We recognize that we are not super humans either. My siblings and I still have our own families and commitments. We love her as much as we always have. But we cannot be there all the time. She has to cope with this unhappy phase of her life as best she can. Yet she does not seem to be in pain most of the time. Her basic needs are seen to. Her other needs are difficult if not impossible to meet.

So we grieve too. Seeing a parent decline is like watching a fatal car wreck in slow motion and in exquisite detail, except we cannot turn away from it. We feel the emotional impact of her decline. We wish we could wave a magic wand and make things better. Like my father we cannot really turn off our feelings.

In the process we wonder if we see in our mother what we too will go through in time. Despite her high quality of care it still looks like a nightmare. I find myself hoping for a sudden and quick death when my time comes. Is what my mother going through really life? Is this the “culture of life” that we claim to so highly value? Or is it just existence? Whatever it is, it seems like a horror.

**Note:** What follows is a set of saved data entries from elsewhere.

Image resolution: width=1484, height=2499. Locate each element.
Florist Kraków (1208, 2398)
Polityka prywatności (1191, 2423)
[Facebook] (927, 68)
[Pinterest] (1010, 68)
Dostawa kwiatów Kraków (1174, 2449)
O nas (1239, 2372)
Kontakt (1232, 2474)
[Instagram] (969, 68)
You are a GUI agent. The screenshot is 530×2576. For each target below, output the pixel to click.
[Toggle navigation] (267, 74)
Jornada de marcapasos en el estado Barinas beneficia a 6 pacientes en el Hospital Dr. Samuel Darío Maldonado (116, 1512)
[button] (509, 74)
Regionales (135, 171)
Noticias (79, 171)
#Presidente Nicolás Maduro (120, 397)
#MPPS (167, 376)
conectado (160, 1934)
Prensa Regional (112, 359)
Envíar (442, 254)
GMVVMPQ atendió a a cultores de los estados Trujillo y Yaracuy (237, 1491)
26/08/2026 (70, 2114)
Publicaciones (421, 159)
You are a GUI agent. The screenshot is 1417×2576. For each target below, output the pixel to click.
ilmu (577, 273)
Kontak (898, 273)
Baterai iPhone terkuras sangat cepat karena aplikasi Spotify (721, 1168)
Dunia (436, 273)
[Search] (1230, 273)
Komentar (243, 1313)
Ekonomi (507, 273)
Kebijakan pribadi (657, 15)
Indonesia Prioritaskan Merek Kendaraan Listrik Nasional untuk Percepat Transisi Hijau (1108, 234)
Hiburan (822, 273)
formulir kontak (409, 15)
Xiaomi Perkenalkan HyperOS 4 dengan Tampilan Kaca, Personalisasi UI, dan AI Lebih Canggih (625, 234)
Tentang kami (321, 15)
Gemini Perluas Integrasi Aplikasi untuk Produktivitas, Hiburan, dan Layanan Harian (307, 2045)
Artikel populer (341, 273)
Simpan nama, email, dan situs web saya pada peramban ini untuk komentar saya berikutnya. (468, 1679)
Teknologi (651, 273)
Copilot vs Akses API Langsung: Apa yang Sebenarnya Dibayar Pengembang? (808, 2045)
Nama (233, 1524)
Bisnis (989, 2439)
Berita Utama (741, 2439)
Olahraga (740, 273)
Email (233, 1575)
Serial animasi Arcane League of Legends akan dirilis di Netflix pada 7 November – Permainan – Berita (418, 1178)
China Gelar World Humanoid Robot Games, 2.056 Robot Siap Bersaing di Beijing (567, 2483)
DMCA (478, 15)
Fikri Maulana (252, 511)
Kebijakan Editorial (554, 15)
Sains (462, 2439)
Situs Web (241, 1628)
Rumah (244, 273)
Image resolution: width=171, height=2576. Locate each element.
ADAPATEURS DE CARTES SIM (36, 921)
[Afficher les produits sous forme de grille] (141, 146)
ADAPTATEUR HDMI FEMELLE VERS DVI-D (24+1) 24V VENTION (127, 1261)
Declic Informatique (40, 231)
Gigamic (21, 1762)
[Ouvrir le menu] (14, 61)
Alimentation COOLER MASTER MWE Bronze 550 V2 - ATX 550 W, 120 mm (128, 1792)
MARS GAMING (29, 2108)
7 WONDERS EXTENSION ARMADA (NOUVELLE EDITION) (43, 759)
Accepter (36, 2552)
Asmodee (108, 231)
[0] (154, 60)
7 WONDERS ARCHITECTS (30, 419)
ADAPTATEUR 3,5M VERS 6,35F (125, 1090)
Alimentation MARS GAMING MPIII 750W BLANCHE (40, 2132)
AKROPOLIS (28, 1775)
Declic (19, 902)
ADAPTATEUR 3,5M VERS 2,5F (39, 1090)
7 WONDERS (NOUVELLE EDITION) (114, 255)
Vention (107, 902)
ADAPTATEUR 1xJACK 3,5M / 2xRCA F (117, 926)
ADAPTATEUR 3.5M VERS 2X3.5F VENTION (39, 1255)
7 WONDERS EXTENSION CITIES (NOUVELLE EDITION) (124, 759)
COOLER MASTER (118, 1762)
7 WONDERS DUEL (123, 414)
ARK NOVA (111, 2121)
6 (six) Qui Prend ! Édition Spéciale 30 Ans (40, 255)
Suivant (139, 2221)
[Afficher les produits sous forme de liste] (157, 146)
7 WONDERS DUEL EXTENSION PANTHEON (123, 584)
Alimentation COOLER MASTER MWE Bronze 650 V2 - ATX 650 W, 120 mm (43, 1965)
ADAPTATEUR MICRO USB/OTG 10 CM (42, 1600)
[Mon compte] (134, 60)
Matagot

So we too stand on the edge of her vortex looking down too, confident that for now we will not be sucked into it but knowing our time will come too. We look because a lifelong commitment of love between parent and child means we cannot turn away now. For myself, I move through the rest of my life seemingly normal on the surface but a changed, humbled, frustrated and sometimes scared person. I hope when my time comes I will be more graceful in my decline. I want a death like King Theoden’s on Pelennor Fields. But I suspect mine will resemble my mother’s. I’d like not to think about it but I cannot. The pain is too close, too tangible and too persistent.

My mother will not survive this but we will. Death is a natural consequence of life. The feelings we go through when we are dying are natural too. I know I won’t enjoy this time of her life. But I will survive it. Perhaps when these horrid years are behind me I will live fully again, humbled but grateful for each day of good health. I hope so.

I wish I lived in a culture that had a better attitude toward dying. I wish my mother were a devout Buddhist instead of a Catholic wondering if she’ll die with a mortal sin on her soul. I wish she could embrace the changing experience called dying. But for the moment she is not in that space. Perhaps before the end she will embrace it. And perhaps someday I will too.